Pada tahun 1568, di wilayah yang kini disebut Hamparan Perak, salah
seorang petinggi Kerajaan Aru dari Tanah Karo yang bernama Dewa Shahdan berhasil
menyelamatkan diri dari serangan Kesultanan Aceh dan mendirikan sebuah
kerajaan. Kerajaan inilah yang menjadi cikal-bakal Kesultanan Langkat modern.
Nama Langkat berasal dari nama sebuah pohon yang menyerupai pohon
langsat. Pohon langkat memiliki buah yang lebih besar dari buah langsat namun
lebih kecil dari buah duku. Rasanya pahit dan kelat. Pohon ini dahulu banyak
dijumpai di tepian Sungai Langkat, yakni di hilir Sungai Batang Serangan yang
mengaliri kota Tanjung Pura. Hanya saja, pohon itu kini sudah punah.
Pengganti Dewa Shahdan, Dewa Sakti, tewas dalam penyerangan yang kembali
dilakukan oleh Kesultanan Aceh pada tahun1612. Pada masa kepemimpinan Raja
Kejuruan Hitam (1750-1818), serangan terhadap Langkat berasal dari Kerajaan
Belanda. Langkat sebelumnya merupakan bawahan Kesultanan Aceh sampai awal abad
ke-19.[butuh rujukan] Pada saat itu raja-raja Langkat meminta perlindungan
Kesultanan Siak. Tahun 1850 Aceh mendekati Raja Langkat agar kembali ke bawah
pengaruhnya, namun pada 1869 Langkat menandatangani perjanjian dengan Belanda,
dan Raja Langkat diakui sebagai Sultan pada tahun 1877.
Pada masa pemerintahan Sultan Musa al-Khalid al-Mahadiah Muazzam Shah,
seorang administrator Belanda bernama Aeilko Zijlker Yohanes Groninger dari
Deli Maatschappij menemukan konsesi minyak bumi di Telaga Said, Pangkalan
Brandan.

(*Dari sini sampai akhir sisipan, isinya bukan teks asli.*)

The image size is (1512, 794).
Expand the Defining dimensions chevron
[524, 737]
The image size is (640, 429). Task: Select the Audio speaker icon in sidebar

Konsesi pertama eksploitasi minyak bumi diberikan oleh Sultan pada
tahun 1883. Dua tahun kemudian, dilakukan pemroduksian pertama minyak bumi dari
perut bumi. Pada tahun 1892 kilang minyak Royal Dutch yang menjalankan usaha
eksplotasi mulai melakukan produksi massal.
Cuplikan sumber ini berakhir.